Problems in scientific computing are rarely solved by a single language choice. As our main goal in this course is to build experience in the tools of scientific computing, we will also discuss C and Python in some detail. C++ is also a common choice within scientific computing, though we will not cover it here.
Computing platforms¶
In order to conduct scientific computing, it is required that you have an access to a Linux/Unix computing platform.
There are several options to bring a Linux/Unix computing system to your daily scientific adventures.
If your machine is running Linux then you probably already know most of the material on this page.

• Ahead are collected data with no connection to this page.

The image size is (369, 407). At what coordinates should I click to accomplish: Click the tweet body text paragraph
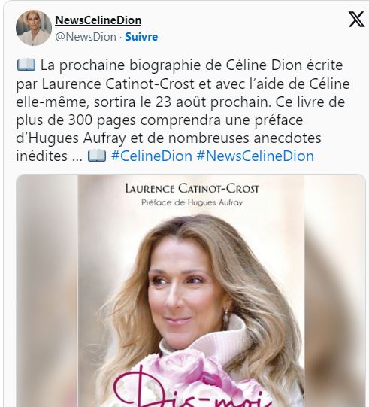click(184, 111)
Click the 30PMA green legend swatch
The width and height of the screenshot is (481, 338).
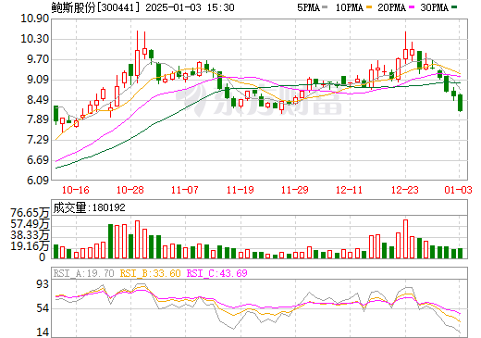(x=454, y=7)

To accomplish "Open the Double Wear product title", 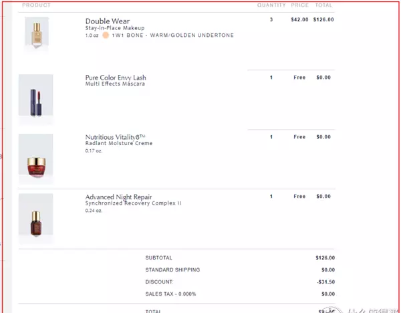I will pos(108,21).
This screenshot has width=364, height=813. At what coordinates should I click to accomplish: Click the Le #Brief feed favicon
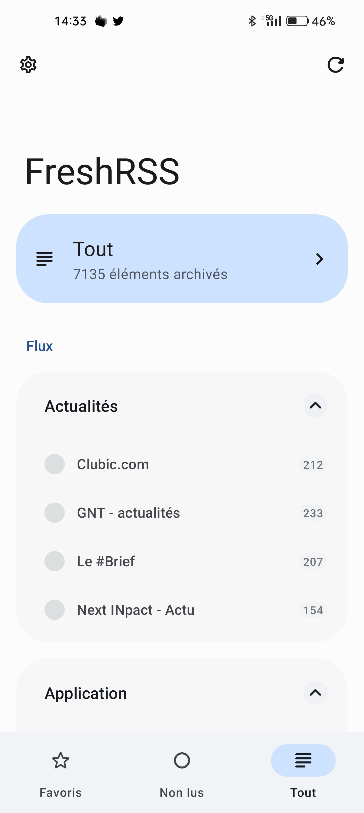(55, 561)
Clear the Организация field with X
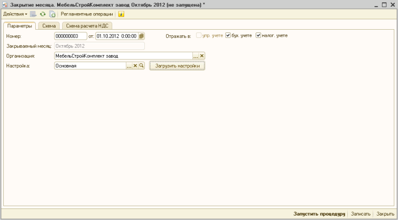 [202, 56]
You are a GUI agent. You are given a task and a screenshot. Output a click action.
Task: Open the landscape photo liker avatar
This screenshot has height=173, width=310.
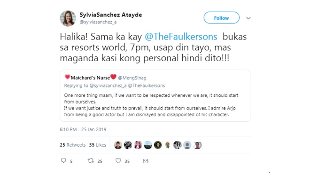click(x=148, y=145)
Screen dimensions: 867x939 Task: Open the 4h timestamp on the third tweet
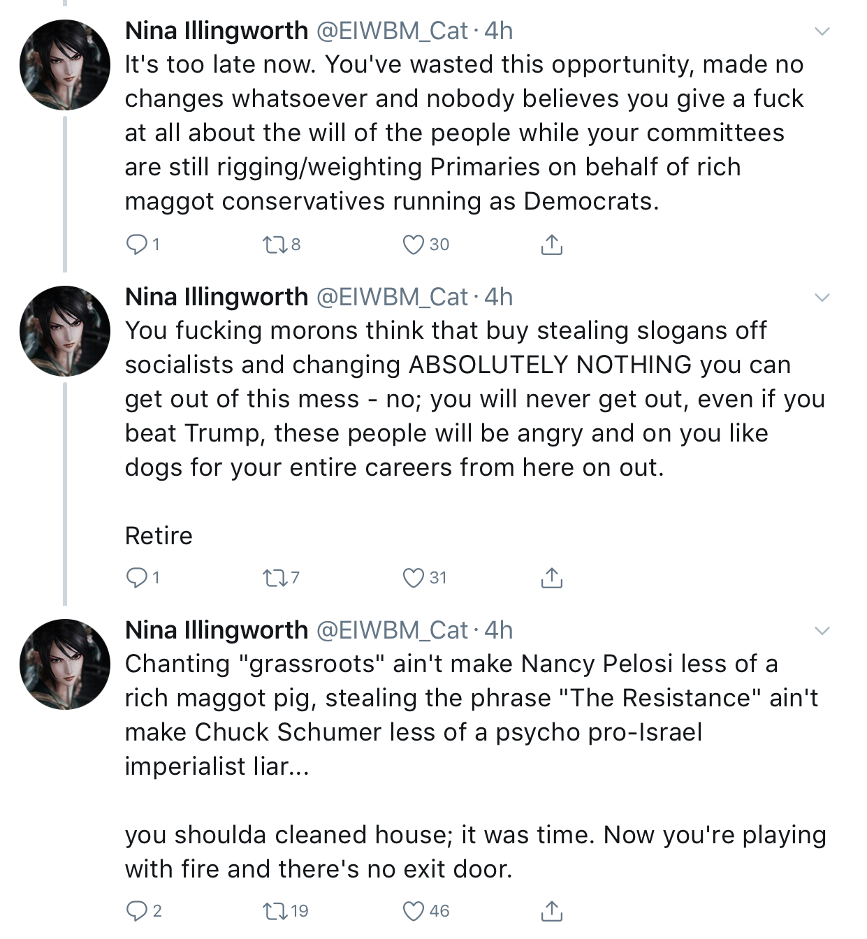click(498, 630)
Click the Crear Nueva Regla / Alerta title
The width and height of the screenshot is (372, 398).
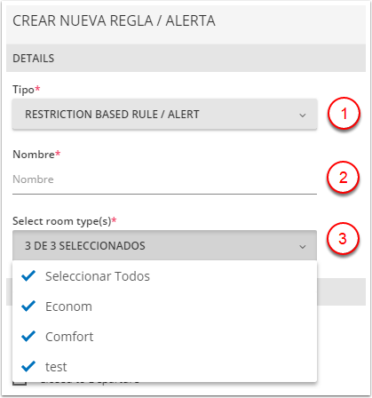[114, 20]
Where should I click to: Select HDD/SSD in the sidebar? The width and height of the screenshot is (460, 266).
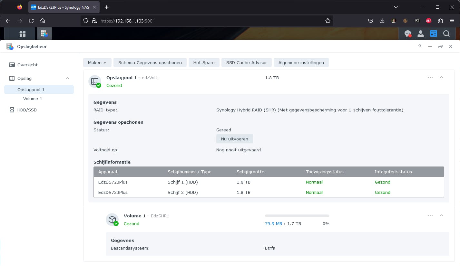[x=27, y=110]
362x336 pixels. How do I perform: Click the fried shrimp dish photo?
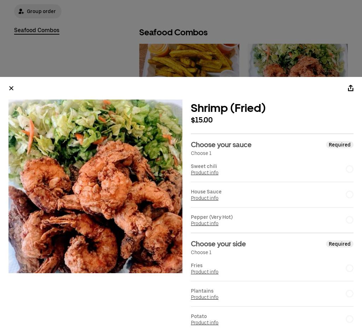(x=95, y=186)

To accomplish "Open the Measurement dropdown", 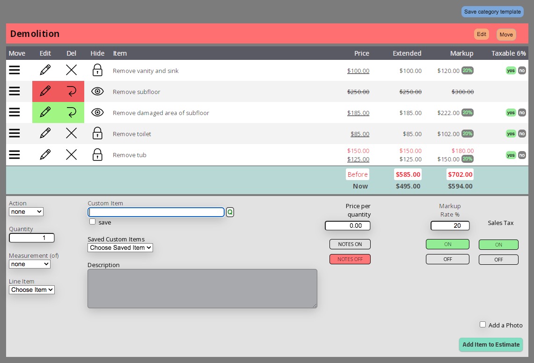I will (29, 264).
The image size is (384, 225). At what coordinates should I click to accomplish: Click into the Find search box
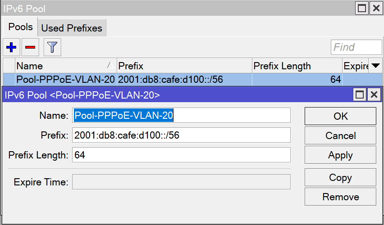click(x=356, y=47)
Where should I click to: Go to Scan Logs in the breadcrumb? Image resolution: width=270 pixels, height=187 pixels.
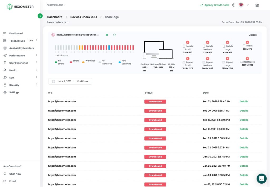point(112,17)
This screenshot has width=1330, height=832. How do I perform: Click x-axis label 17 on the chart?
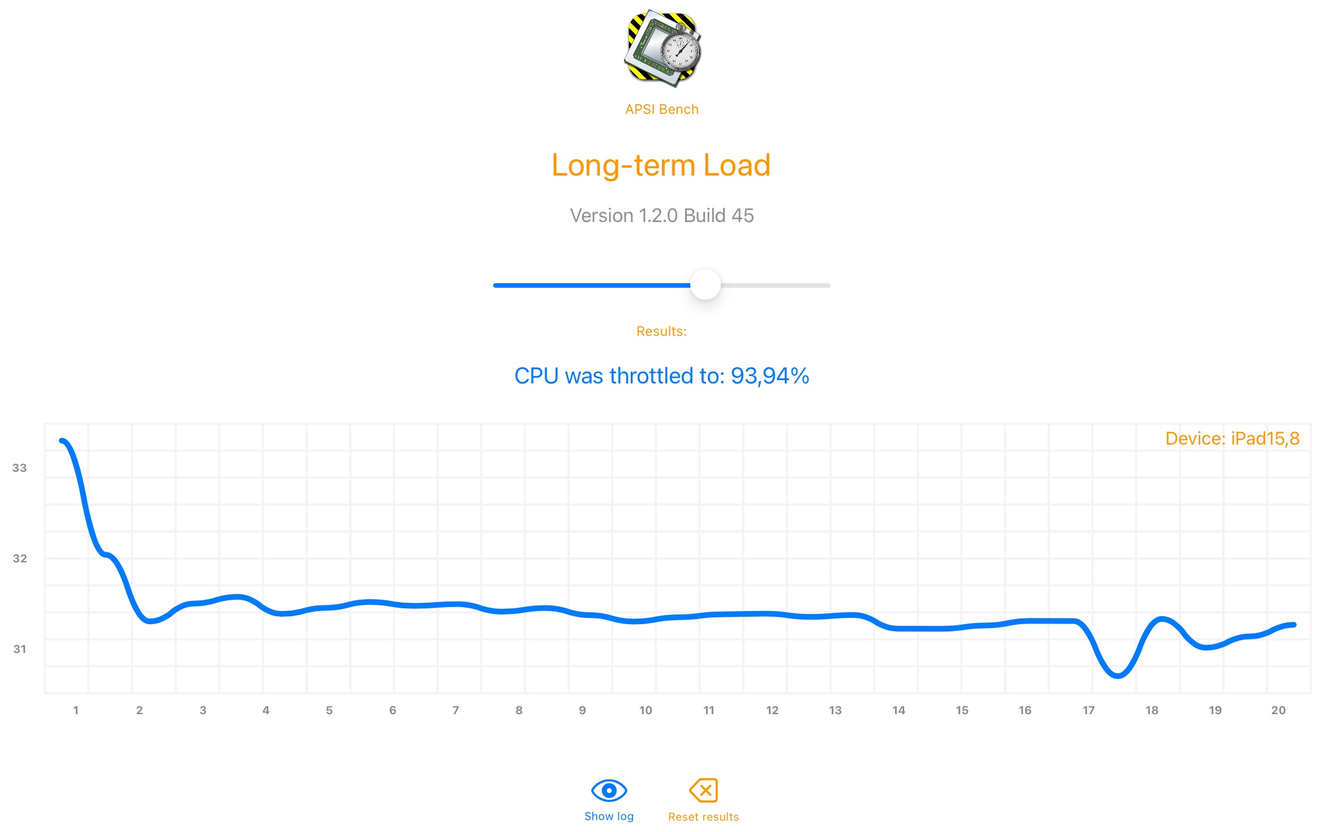point(1089,710)
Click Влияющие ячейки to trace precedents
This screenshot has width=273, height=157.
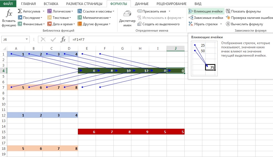[x=206, y=11]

If your computer is running macOS, you can use it to run your code locally, but you will have to install the Xcode command line tools.
You can install the Xcode command line tools by opening a terminal and runing the command
xcode-select --install
.
If your machine runs Windows 10 or later, try the Windows Subsystem for Linux (WSL). This approach allows you to install a Linux distribution directly within your Windows environment, and run Linux binaries natively. Graphical support is minimal for now, however this will not be an issue for this course. Please see Getting an appropriate environment on your machine for more information.
I strongly recommend using WSL 2 (as does Microsoft).
If your machine is a Windows PC that does not support WSL, you can remotely access a Linux computer using an X-forwarding terminal such as PuTTy. Putty is an SSH client for Windows allowing you to work on a remote Linux computer (more on SSH later).
If you would rather have a native Linux setup on your Windows PC, but can not use WSL, you can run a virtual Linux environment using free virtualization software such as VirtualBox. This also allows file sharing between your host operating system (e.g., Windows) and the virtual operating system (e.g., Linux).
Finally, you can dual-boot your machine to have a Linux distribution installed directly on your hardware. Upon boot-up you will be able to choose between Linux and Windows. This option is not recommended unless you really know what you are doing.
Remark If you need some help setting up your Unix-like computing environment for this class please come to office hours and we can help you get up and running. The sooner you reach out for help the better!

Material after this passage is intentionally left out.